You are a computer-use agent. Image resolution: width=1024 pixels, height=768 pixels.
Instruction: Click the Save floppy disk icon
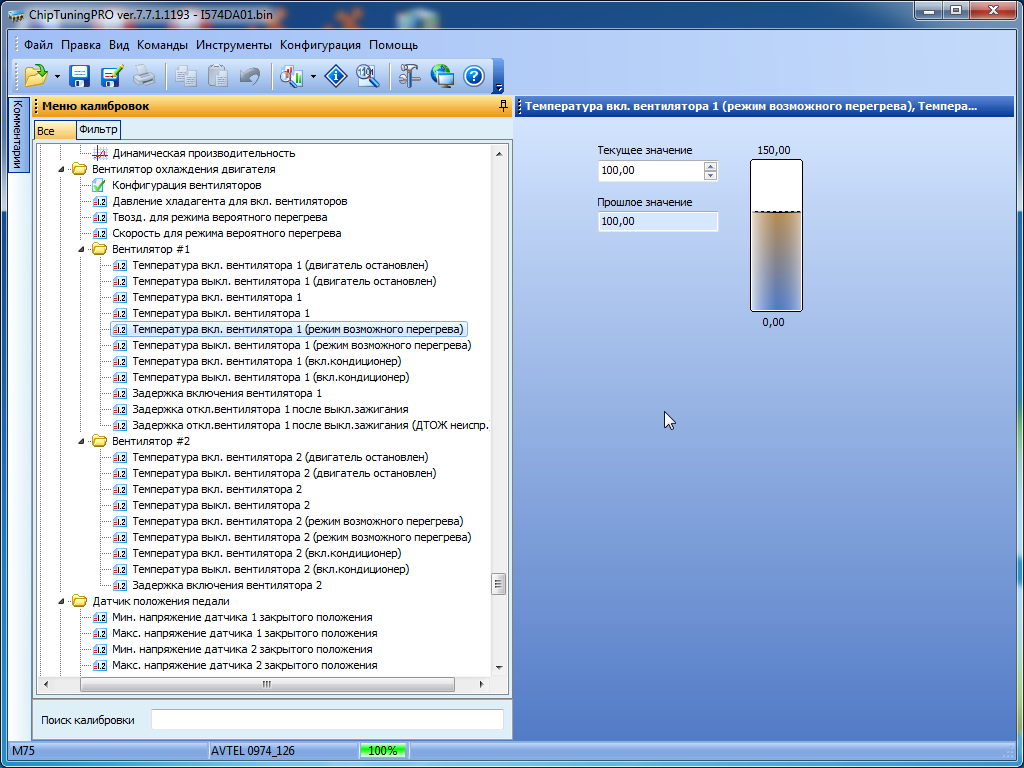79,76
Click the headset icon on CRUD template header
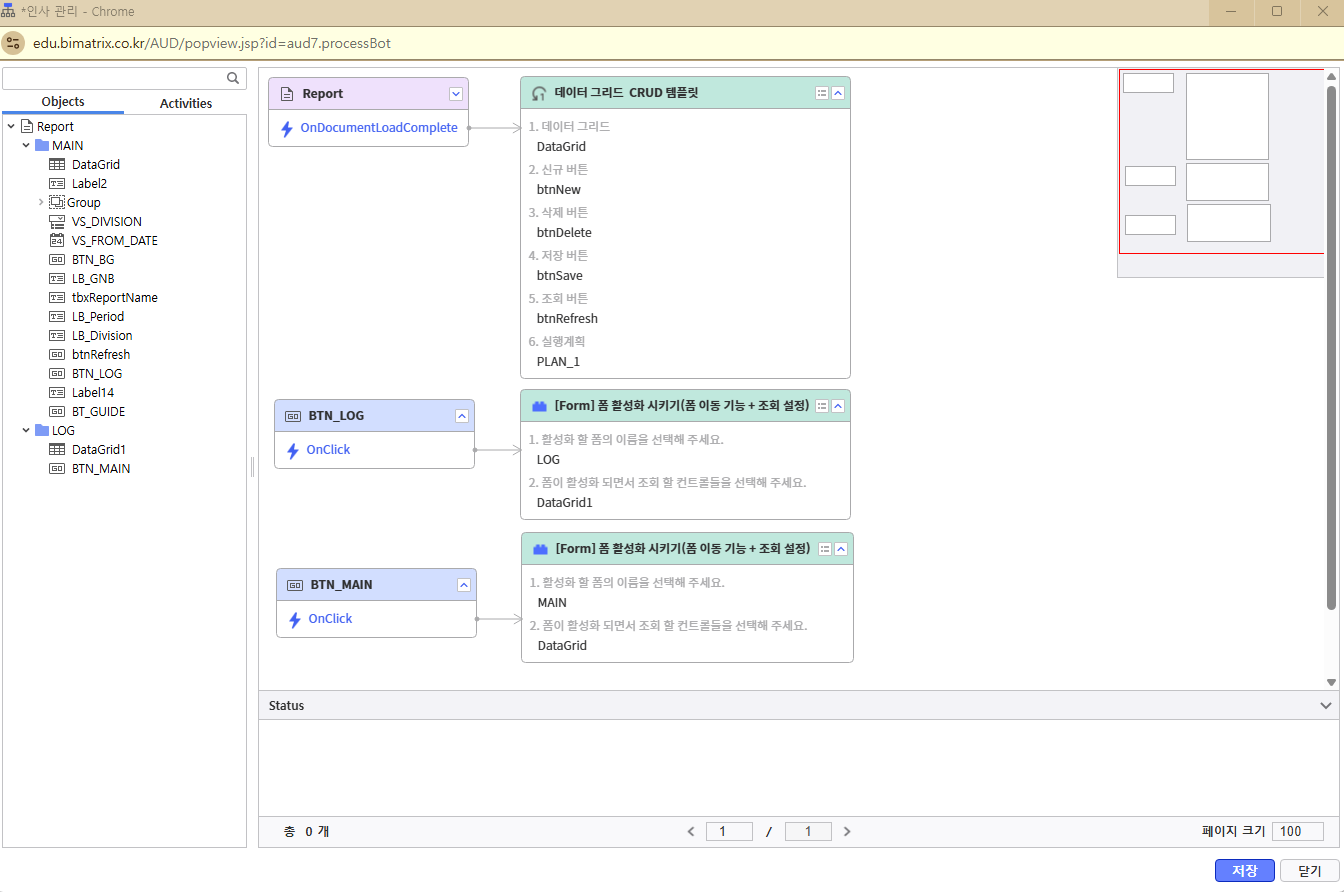The width and height of the screenshot is (1344, 892). coord(539,93)
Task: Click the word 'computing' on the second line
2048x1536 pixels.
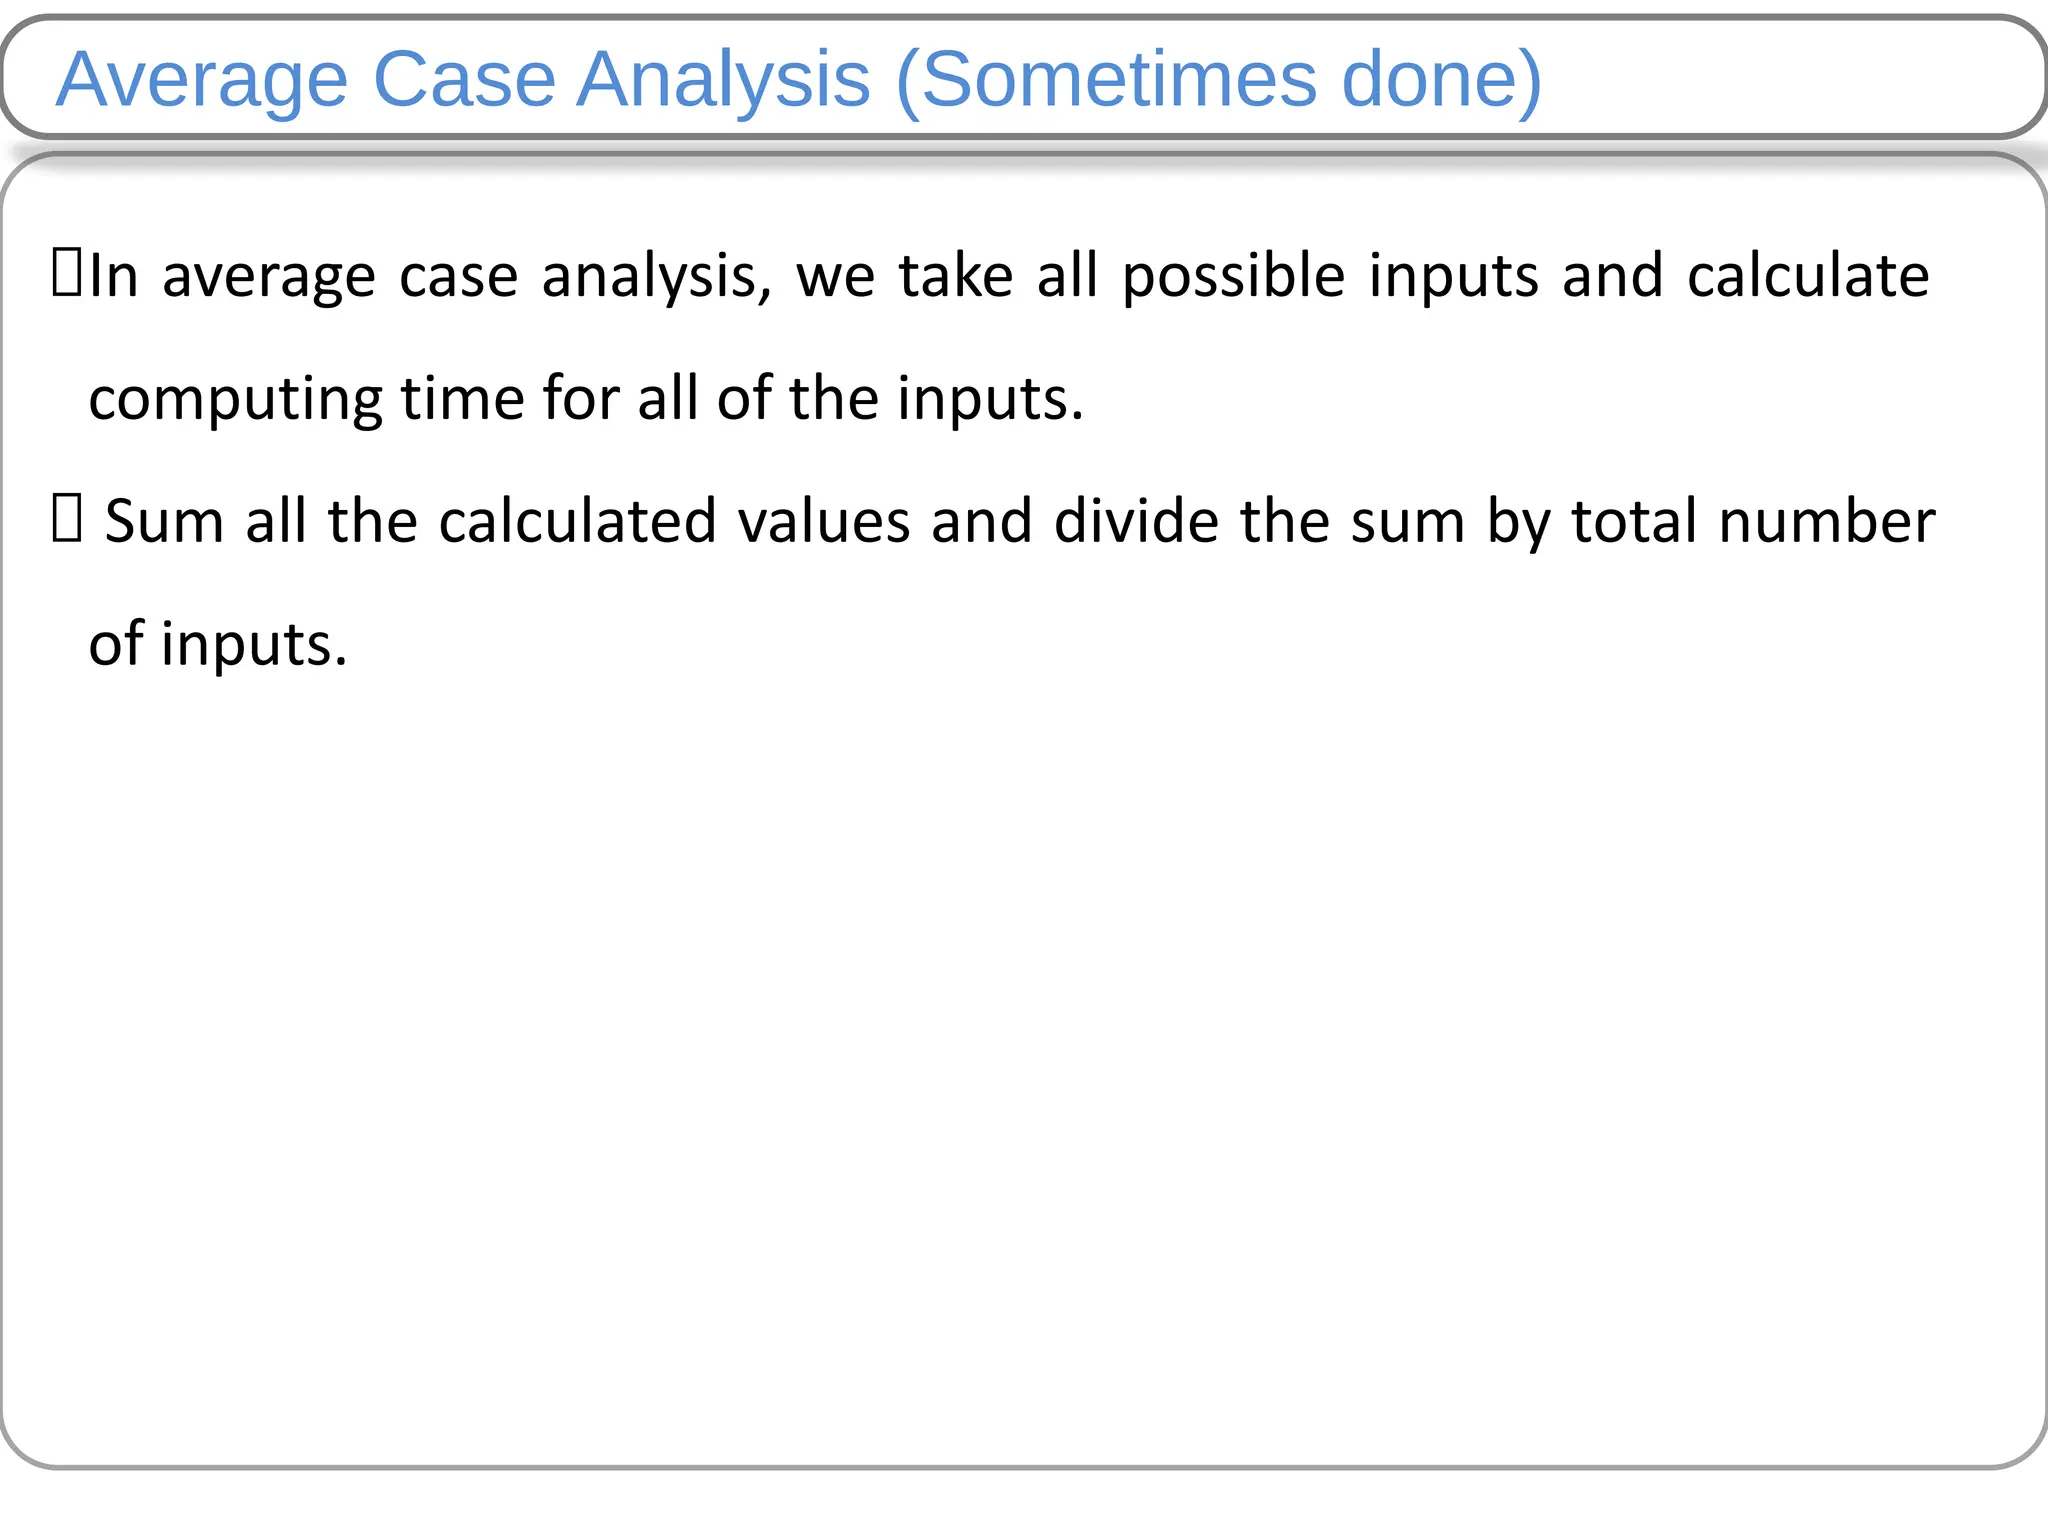Action: 235,400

+++++

■ **How to complete this task**:
Could you repeat every entry above exactly, with each picture omitted?

■ **Response**:
You are a computer-use agent. Image resolution: width=1024 pixels, height=768 pixels.
Instruction: Click the Save floppy disk icon
79,76
Click the headset icon on CRUD template header
The width and height of the screenshot is (1344, 892). coord(539,93)
Task: Click the word 'computing' on the second line
2048x1536 pixels.
Action: 235,400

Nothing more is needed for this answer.